■ **What to produce**: Give the records once more, exactly as they stand.

Stored data entries
::::

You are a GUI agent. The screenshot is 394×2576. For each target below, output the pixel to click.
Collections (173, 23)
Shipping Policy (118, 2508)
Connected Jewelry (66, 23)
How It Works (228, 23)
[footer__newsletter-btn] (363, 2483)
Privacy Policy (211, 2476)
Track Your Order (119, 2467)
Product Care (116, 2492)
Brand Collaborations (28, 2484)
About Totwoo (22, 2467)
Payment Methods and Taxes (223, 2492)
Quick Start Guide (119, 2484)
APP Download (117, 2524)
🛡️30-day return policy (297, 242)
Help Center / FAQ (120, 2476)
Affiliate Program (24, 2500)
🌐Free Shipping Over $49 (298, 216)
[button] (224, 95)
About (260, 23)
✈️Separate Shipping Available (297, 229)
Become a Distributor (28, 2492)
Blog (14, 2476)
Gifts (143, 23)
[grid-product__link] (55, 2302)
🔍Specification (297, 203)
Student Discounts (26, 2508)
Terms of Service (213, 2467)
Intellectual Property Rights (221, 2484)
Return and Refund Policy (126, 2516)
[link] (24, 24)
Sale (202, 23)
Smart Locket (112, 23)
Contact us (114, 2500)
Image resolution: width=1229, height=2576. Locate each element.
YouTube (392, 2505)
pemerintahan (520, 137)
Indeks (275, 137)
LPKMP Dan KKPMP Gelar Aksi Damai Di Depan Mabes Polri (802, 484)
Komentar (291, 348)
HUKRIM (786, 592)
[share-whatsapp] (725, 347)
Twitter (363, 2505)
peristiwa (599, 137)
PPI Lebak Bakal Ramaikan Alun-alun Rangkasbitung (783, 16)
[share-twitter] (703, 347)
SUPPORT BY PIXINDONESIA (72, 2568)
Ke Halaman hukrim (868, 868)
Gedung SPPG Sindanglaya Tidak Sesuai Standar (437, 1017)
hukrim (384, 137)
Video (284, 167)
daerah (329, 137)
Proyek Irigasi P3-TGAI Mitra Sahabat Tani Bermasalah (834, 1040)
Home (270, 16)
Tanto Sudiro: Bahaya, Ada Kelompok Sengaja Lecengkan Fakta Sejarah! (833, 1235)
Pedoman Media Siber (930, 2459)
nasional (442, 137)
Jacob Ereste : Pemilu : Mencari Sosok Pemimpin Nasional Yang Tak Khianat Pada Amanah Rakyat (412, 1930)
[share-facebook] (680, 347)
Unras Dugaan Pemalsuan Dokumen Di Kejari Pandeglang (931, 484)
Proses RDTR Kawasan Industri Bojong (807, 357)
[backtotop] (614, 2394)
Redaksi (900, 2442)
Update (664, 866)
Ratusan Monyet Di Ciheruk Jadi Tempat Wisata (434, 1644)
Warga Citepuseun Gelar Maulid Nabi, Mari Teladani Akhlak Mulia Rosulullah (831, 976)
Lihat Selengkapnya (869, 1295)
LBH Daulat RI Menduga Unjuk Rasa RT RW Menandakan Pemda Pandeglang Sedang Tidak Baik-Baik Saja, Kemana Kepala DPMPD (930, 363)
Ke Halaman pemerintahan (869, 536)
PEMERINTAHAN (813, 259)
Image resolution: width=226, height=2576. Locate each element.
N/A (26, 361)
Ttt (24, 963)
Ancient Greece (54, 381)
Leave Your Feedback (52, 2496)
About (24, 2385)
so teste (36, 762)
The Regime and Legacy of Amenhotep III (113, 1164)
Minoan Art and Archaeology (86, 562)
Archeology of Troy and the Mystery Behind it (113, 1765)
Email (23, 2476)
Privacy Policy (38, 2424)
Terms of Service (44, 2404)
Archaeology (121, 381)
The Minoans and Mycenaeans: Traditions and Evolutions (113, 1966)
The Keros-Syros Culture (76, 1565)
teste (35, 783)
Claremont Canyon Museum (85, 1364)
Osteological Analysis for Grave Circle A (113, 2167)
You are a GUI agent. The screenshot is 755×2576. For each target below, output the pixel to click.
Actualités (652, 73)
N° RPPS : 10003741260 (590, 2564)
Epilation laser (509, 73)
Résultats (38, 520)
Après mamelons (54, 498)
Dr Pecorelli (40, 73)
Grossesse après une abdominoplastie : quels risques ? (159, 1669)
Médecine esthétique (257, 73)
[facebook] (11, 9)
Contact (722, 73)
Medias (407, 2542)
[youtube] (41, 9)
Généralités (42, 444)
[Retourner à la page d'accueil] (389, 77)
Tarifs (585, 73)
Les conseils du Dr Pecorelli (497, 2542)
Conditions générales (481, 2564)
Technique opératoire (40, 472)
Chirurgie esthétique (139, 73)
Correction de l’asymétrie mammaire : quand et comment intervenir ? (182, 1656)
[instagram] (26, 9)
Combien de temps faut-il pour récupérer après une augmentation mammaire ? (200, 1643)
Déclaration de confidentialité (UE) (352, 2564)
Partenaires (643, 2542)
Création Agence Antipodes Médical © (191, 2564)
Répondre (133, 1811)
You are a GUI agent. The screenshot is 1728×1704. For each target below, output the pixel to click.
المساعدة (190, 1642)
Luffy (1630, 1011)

::::

■ **Output for this exercise**:
You are a GUI agent. The screenshot is 394×2576. For each target below, output the pixel to click.
Collections (173, 23)
Shipping Policy (118, 2508)
Connected Jewelry (66, 23)
How It Works (228, 23)
[footer__newsletter-btn] (363, 2483)
Privacy Policy (211, 2476)
Track Your Order (119, 2467)
Product Care (116, 2492)
Brand Collaborations (28, 2484)
About Totwoo (22, 2467)
Payment Methods and Taxes (223, 2492)
Quick Start Guide (119, 2484)
APP Download (117, 2524)
🛡️30-day return policy (297, 242)
Help Center / FAQ (120, 2476)
Affiliate Program (24, 2500)
🌐Free Shipping Over $49 (298, 216)
[button] (224, 95)
About (260, 23)
✈️Separate Shipping Available (297, 229)
Become a Distributor (28, 2492)
Blog (14, 2476)
Gifts (143, 23)
[grid-product__link] (55, 2302)
🔍Specification (297, 203)
Student Discounts (26, 2508)
Terms of Service (213, 2467)
Intellectual Property Rights (221, 2484)
Return and Refund Policy (126, 2516)
[link] (24, 24)
Sale (202, 23)
Smart Locket (112, 23)
Contact us (114, 2500)
Image resolution: width=1229, height=2576. Locate each element.
YouTube (392, 2505)
pemerintahan (520, 137)
Indeks (275, 137)
LPKMP Dan KKPMP Gelar Aksi Damai Di Depan Mabes Polri (802, 484)
Komentar (291, 348)
HUKRIM (786, 592)
[share-whatsapp] (725, 347)
Twitter (363, 2505)
peristiwa (599, 137)
PPI Lebak Bakal Ramaikan Alun-alun Rangkasbitung (783, 16)
[share-twitter] (703, 347)
SUPPORT BY PIXINDONESIA (72, 2568)
Ke Halaman hukrim (868, 868)
Gedung SPPG Sindanglaya Tidak Sesuai Standar (437, 1017)
hukrim (384, 137)
Video (284, 167)
daerah (329, 137)
Proyek Irigasi P3-TGAI Mitra Sahabat Tani Bermasalah (834, 1040)
Home (270, 16)
Tanto Sudiro: Bahaya, Ada Kelompok Sengaja Lecengkan Fakta Sejarah! (833, 1235)
Pedoman Media Siber (930, 2459)
nasional (442, 137)
Jacob Ereste : Pemilu : Mencari Sosok Pemimpin Nasional Yang Tak Khianat Pada Amanah Rakyat (412, 1930)
[share-facebook] (680, 347)
Unras Dugaan Pemalsuan Dokumen Di Kejari Pandeglang (931, 484)
Proses RDTR Kawasan Industri Bojong (807, 357)
[backtotop] (614, 2394)
Redaksi (900, 2442)
Update (664, 866)
Ratusan Monyet Di Ciheruk Jadi Tempat Wisata (434, 1644)
Warga Citepuseun Gelar Maulid Nabi, Mari Teladani Akhlak Mulia Rosulullah (831, 976)
Lihat Selengkapnya (869, 1295)
LBH Daulat RI Menduga Unjuk Rasa RT RW Menandakan Pemda Pandeglang Sedang Tidak Baik-Baik Saja, Kemana Kepala DPMPD (930, 363)
Ke Halaman pemerintahan (869, 536)
PEMERINTAHAN (813, 259)
Image resolution: width=226, height=2576. Locate each element.
N/A (26, 361)
Ttt (24, 963)
Ancient Greece (54, 381)
Leave Your Feedback (52, 2496)
About (24, 2385)
so teste (36, 762)
The Regime and Legacy of Amenhotep III (113, 1164)
Minoan Art and Archaeology (86, 562)
Archeology of Troy and the Mystery Behind it (113, 1765)
Email (23, 2476)
Privacy Policy (38, 2424)
Terms of Service (44, 2404)
Archaeology (121, 381)
The Minoans and Mycenaeans: Traditions and Evolutions (113, 1966)
The Keros-Syros Culture (76, 1565)
teste (35, 783)
Claremont Canyon Museum (85, 1364)
Osteological Analysis for Grave Circle A (113, 2167)
You are a GUI agent. The screenshot is 755×2576. For each target below, output the pixel to click.
Actualités (652, 73)
N° RPPS : 10003741260 (590, 2564)
Epilation laser (509, 73)
Résultats (38, 520)
Après mamelons (54, 498)
Dr Pecorelli (40, 73)
Grossesse après une abdominoplastie : quels risques ? (159, 1669)
Médecine esthétique (257, 73)
[facebook] (11, 9)
Contact (722, 73)
Medias (407, 2542)
[youtube] (41, 9)
Généralités (42, 444)
[Retourner à la page d'accueil] (389, 77)
Tarifs (585, 73)
Les conseils du Dr Pecorelli (497, 2542)
Conditions générales (481, 2564)
Technique opératoire (40, 472)
Chirurgie esthétique (139, 73)
Correction de l’asymétrie mammaire : quand et comment intervenir ? (182, 1656)
[instagram] (26, 9)
Combien de temps faut-il pour récupérer après une augmentation mammaire ? (200, 1643)
Déclaration de confidentialité (UE) (352, 2564)
Partenaires (643, 2542)
Création Agence Antipodes Médical © (191, 2564)
Répondre (133, 1811)
You are a GUI agent. The screenshot is 1728×1704. For each target below, output the pixel to click.
المساعدة (190, 1642)
Luffy (1630, 1011)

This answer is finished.